== REQUIRED TASKS ==
1 > In the passage on skyrmion creation by current pulses, why was the current density not increased beyond a certain threshold? Answer in one to three sentences.
2 > According to the passage on skyrmion creation by current pulses, after about how many pulses did skyrmions cover most regions of the sample?
3 > Continue the passage on skyrmion creation by current pulses, starting after its final sentence.

== DOCUMENT EXTRACT ==
Figure 2 illustrates the process of skyrmion creation through the application of a series of current pulses with varying pulse widths and current densities in the x-direction. Initially, as shown in Fig. 2b, we obtained a conical state shown by uniform Fresnel contrasts at B = − 70 mT. Subsequently, upon applying current pulses with a duration of 20 ns and a density of 8.19 × 10¹⁰ A/m², skyrmion clusters were generated after several pulses (Fig. 2c). As the number of pulses increased, the skyrmion clusters gradually merged to form the skyrmion lattice, as depicted in Fig. 2d. Figure 2e shows the effect of the current pulse number on the skyrmion creation under a current density j ∼ 8.42 × 10¹⁰ A/m². Initially, the number N_s of skyrmions exhibits a positive linear relationship with the number of pulses N_p. After approximately the application of 43 pulsed currents, skyrmions covered most regions of the sample, with a total count of N_s ~ 1830. Subsequently, the number of skyrmions almost keeps a balance around ~ 1830, which is defined as the maximum skyrmion number N_s-max, despite the further application of more pulsed currents (see Supplementary Fig. 3 for details). Figure 2f shows the dependence of skyrmion maximum numbers (N_s-max) on the current density when the pulse width was set to 20 ns. Firstly, as the current density increases, the number of skyrmions rises until it reaches a maximum value. However, once the current density exceeds a certain threshold, the current density no longer rises, as excessively high current densities could damage the sample^30,43. Figure 2g displays the effect of pulse width on the critical current densities and directions. Despite the opposite current directions, the difference in critical current density is relatively small under the same pulse width.

== DATA LINES ==

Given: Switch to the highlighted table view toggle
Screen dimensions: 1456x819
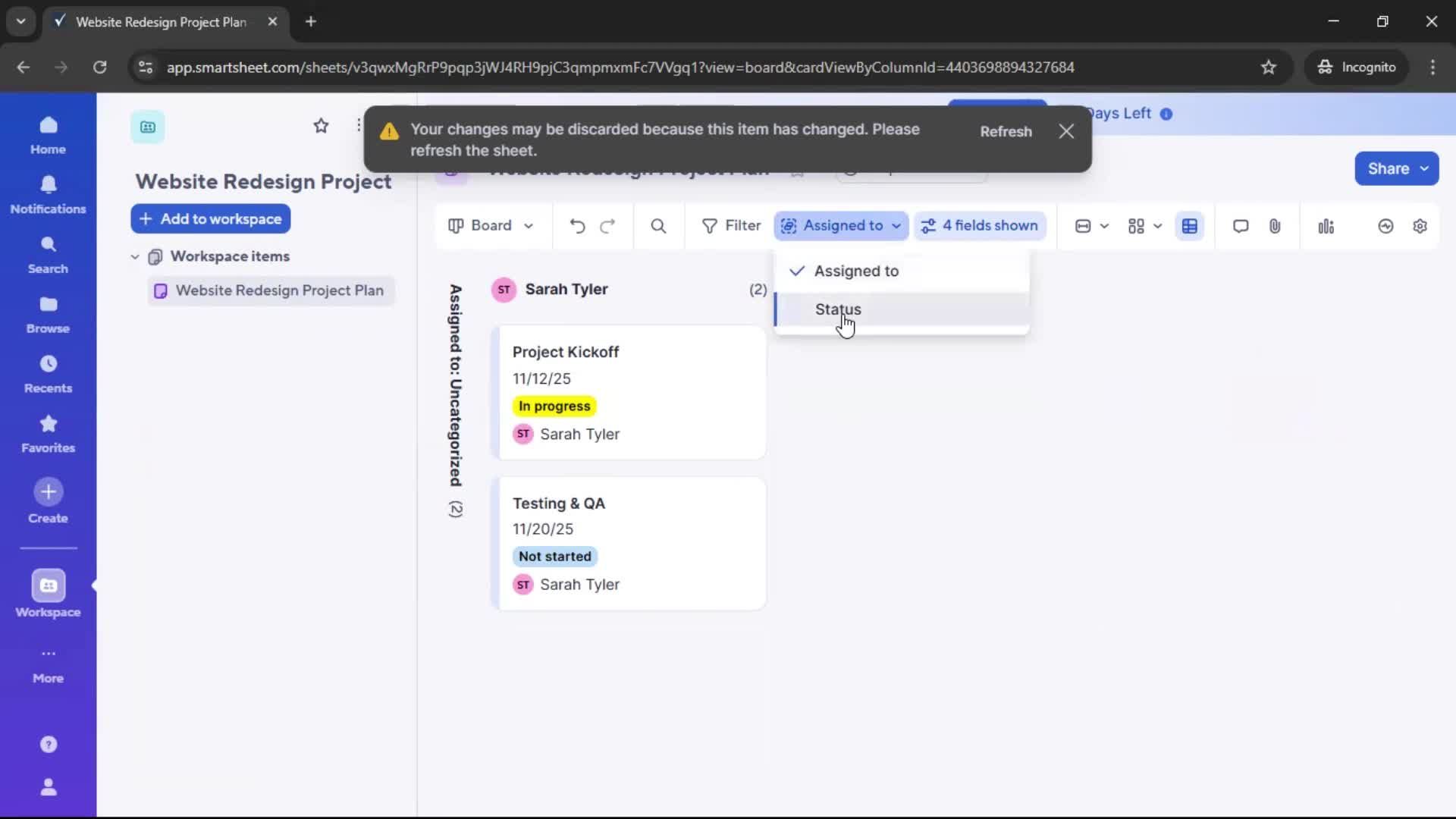Looking at the screenshot, I should pos(1189,225).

== ANSWERS ==
1 > The current density was not raised past a certain threshold because excessively high current densities could damage the sample.

2 > About 43 pulses.

3 >
Skyrmions are first created at the edge of the sample and then pushed into the center⁴⁴. This creation process can be understood by the combined current effect of spin transfer torque and Joule thermal heating^23,45,46, as shown in Supplementary Movie 2. Because the current density is inversely proportional to the thickness, skyrmions are first created at the thin region because of larger temperature increases induced by the current. Then, the spin transfer torque could drive skyrmions nucleated in the thin region to the thick region. A previous study has shown the current-driven skyrmion-to-bobber transformations in stepped geometry⁴⁷. However, magnetic bobbers are not observed in our experiments (Supplementary Movie 2). The step edge between thin and thick regions in realistic experiments cannot be very sharp. Our simulations show that a slight continuous deformation of the step edge can lead to the transformation of short skyrmion tubes in a thin region to long tubes in a thick region (Supplementary Movie 3), which explains the expansion of skyrmions from the thin region to the thick region.

According to the scenario for creating skyrmion bundles (Fig. 1a), we have shown the creation of skyrmions with positive Q using pulsed current at room temperature without additional field cooling process (Fig. 3a). Additionally, after the pulse current was turned off, positive magnetic fields were applied to the skyrmions. Although Q = 1 skyrmions are not thermodynamically stable under positive fields, they can usually survive in the non-equilibrium metastable state (Fig. 3a, 0 and 58 mT) at temperatures far below Curie temperature T_c (~ 350 K). When the magnetic field increased to B = 80 mT, most of the skyrmions were annihilated, leaving a skyrmion bundle consisting of a few skyrmions encircled by a dark ring. The Transport of Intensity Equation (TIE)⁴⁸ analysis was employed to calculate the projected in-plane magnetization distribution of the skyrmion bundle. As shown in Fig. 3a (80 mT), it demonstrated that the surrounding circular spiral with weak contrast has the opposite rotation sense compared to the skyrmions inside. To quantitatively evaluate the fine variations in the phase shift inside and outside the skyrmion bundle, the line profiles of the experimental and simulated phases were plotted in Figs. 3b and 3d, respectively. It is evident that the contrast intensity of the outer circular spiral is weaker than that of the inner skyrmions. The depth-modulated spin twists (Fig. 1c) contribute weaker magnetic contrasts of the outer spiral compared to those of the interior skyrmions for the average in-plane magnetization mapping of skyrmion bundles. These characteristics of chiral skyrmion bundles in Co₈Zn₁₀Mn₂ are highly similar to those in chiral magnet FeGe²⁰.

Fig. 3: Diversity of room-temperature skyrmion bundles.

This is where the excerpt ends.